Like pretty much all the plan b's I've ever had for anything since showing up here, my fantasy plan b involves me fleeing the country for better education or work opportunities elsewhere.  (Don't all expats have a secret fantasy escape plan?)

It's the long stretches of day where I do very little of what I love that get to me and I now feel quite confident that it'd be easier for me to keep moving forward somewhere else.  But here I am, and I'm not a quitter, so I'm rolling up my sleeves and seeing if there's anything here for me first.  There are great things to be had and learned in Belgium, don't get me wrong... you just need to have a car if you live in Wallonia and you need to be willing to wrestle with paperwork every step of the way.  I keep trying to round off my "square peg" edges to fit into these round holes, but well... progress is slow. 

Thursday, June 7, 2012

The Twist

Today I learned that my chef de pâtisserie represented France in the World Chocolate Masters a few years back (and came in a very respectable 5th place, despite his showpiece breaking during the competition!)  I'm kind of in awe.  Ok, I'm fully in awe.  That was a twist I didn't see coming.  Kind of like someone putting a cherry on top of the cherry of having the opportunity to stage in 'the house of fancy pastries'.
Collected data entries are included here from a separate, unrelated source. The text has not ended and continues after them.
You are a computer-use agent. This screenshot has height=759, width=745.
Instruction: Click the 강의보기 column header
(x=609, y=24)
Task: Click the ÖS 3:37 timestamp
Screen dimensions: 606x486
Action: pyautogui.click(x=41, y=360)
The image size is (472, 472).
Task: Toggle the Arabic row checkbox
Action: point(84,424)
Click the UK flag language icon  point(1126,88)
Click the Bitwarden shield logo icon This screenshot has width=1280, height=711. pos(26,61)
In other news my knee is still buggered despite horsepill anti-inflammatories, I have developed the ability to sleep at will (and sometimes even not when I will it,) and today was overall a better day in 'the house of fancy pastries'.  Meaning I felt ~slightly~ less goomba like, and got to do a few new things. :)
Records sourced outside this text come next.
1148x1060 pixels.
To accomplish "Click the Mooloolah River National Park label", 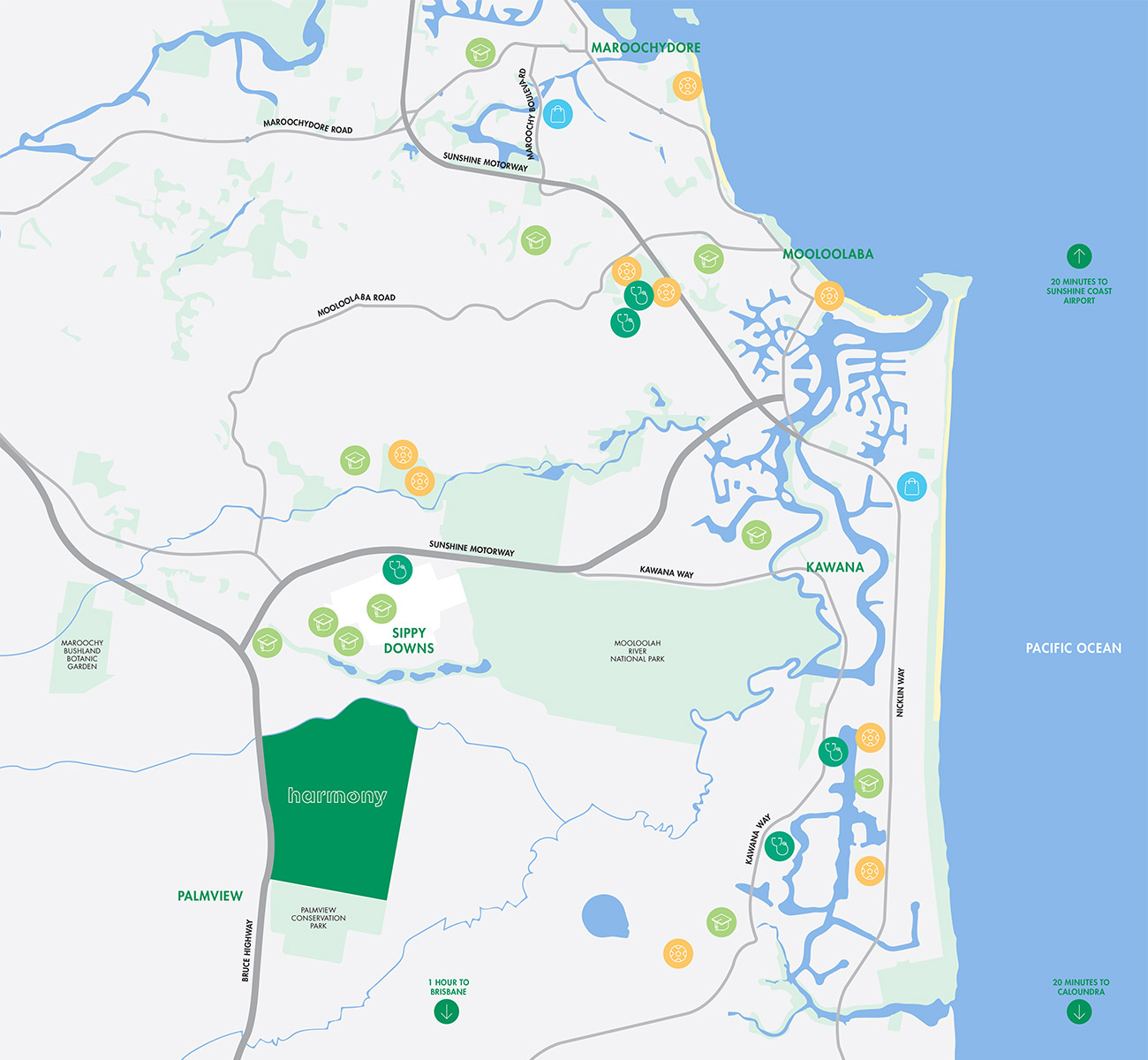I will click(638, 651).
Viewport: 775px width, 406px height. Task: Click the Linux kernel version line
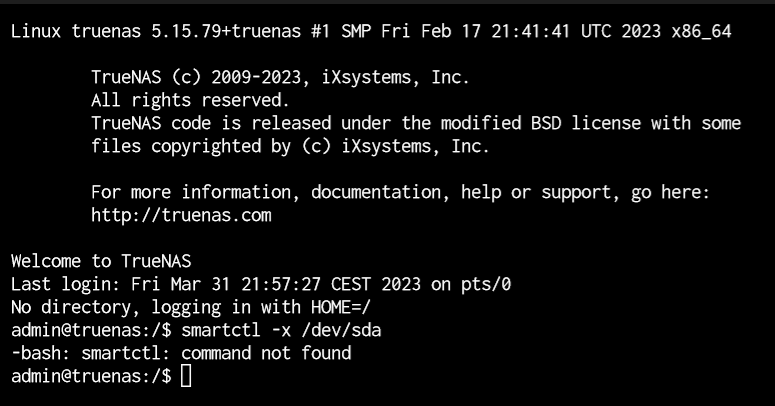point(371,32)
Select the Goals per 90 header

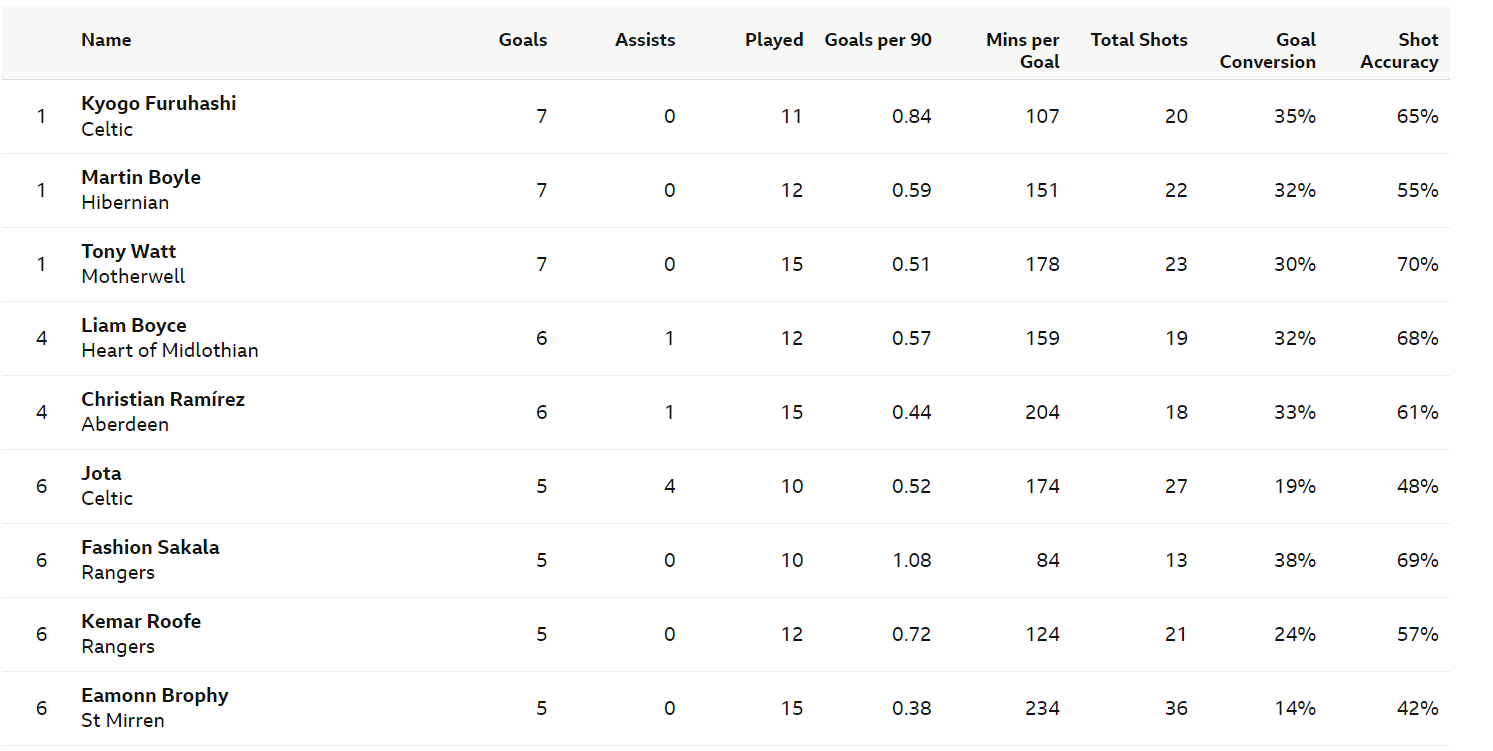click(878, 40)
It's the hardest work I've done physically in pastry so far, as this place produces in larger quantities than anywhere I've ever worked before.  Larger batches of everything mean larger pots, larger mixer bowls (that weigh like... half what I do?) and so on.  Even though my bruised knee doesn't like it for the moment, fortunately my back is holding up through it all and I'm counting my blessings and feeling seriously grateful toward my physiotherapist.  It feels normal most of the time now, despite the strain I'm placing on it, which I guess means we did a good job bringing it back to health (yay.)
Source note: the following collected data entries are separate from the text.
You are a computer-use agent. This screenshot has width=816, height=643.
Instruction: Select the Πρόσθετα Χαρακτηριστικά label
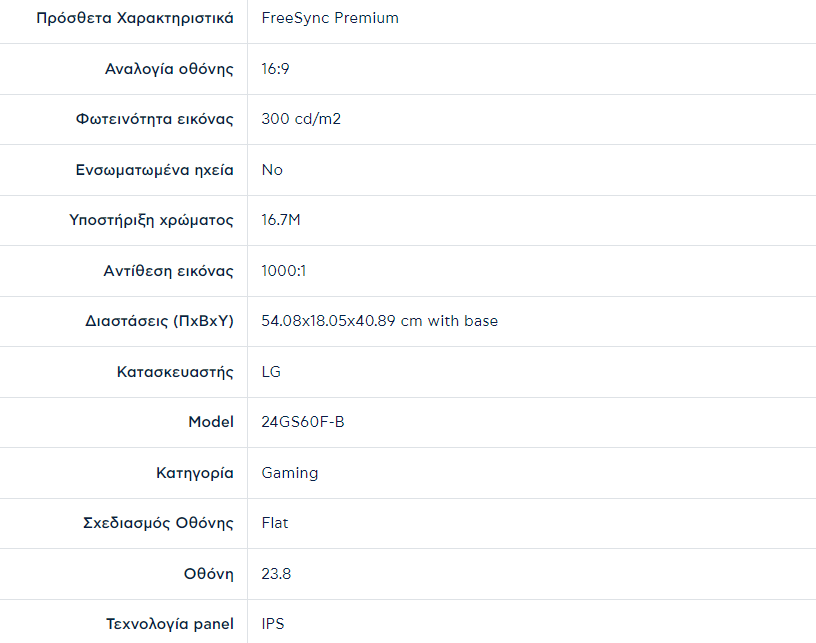point(135,18)
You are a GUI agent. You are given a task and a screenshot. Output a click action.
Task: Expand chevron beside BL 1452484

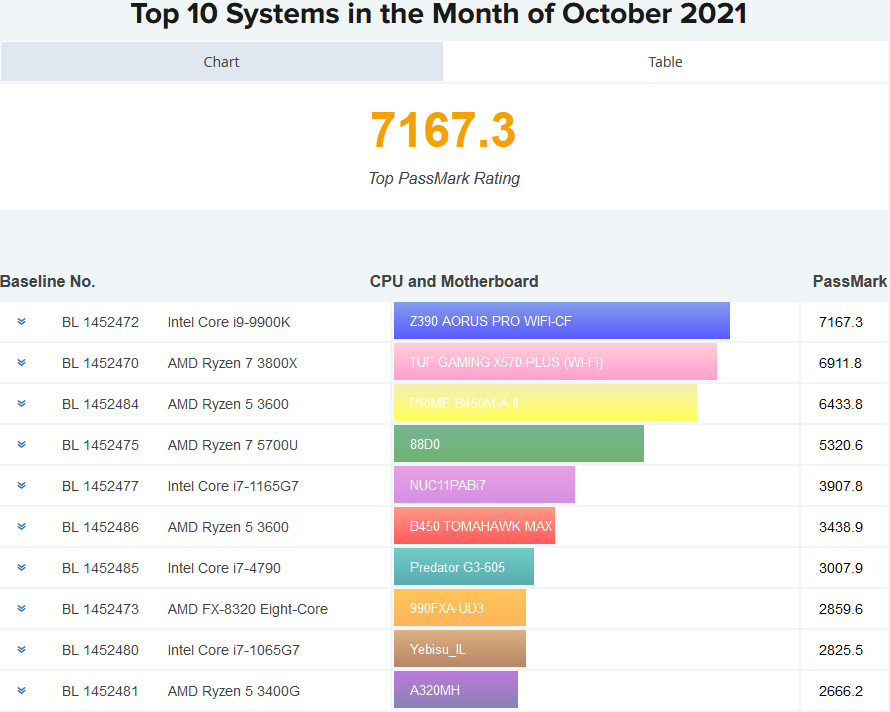pos(22,403)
I feel like I have a lot to feel grateful for, and I'm just hoping things continue to move in this positive direction.

Now, I must sleep.

Tuesday, June 5, 2012

Off to a smashing start.

My stage has started.  Today was my 4th day at the "house of fancy pastries" (as we will call it,) in Verviers, and like every day I've been there, I still feel like a goomba in a place filled with ninjas.  The first days in any kitchen are always the most difficult, as you are learning how things are expected to be done, where things are kept, and how the machinery works.  Today I learned (I hope) to watch my step more carefully.

I can't bend my left knee.  A large black bruise is developing, and though I've taken a horsepill anti-inflammatory, it seems to have no effect.  Today, you see, I managed to crash to the ground while escorting a tray of creamy, crispy deliciousness designed to be hidden as a layer in a mousse-cake from the freezer to a work surface.  While carrying the tray I didn't swerve to avoid a low stack of boxes and metal in my path (which I didn't see since I was carrying the tray.)  This resulted in my falling forward, trying desperately to keep the wobbling tray upright as I fell, and then *wham*  The tray and I hit the ground.  Nothing makes you feel more competent than almost killing a tray of someone else's work by doing a belly flop in the kitchen.  Yes yes.

I'm just hoping by the end of my stage I feel slightly less like an elephant who has stumbled into the midst of a troupe of ballet dancers.

Oh, later in the day the vibration from the dishwasher sent the tray-loader (a metal insert we use to place baking pans and grills in the dishwasher,) toppling onto me from above as I dried and put back pitchers, bowls and other things.  It was totally my day.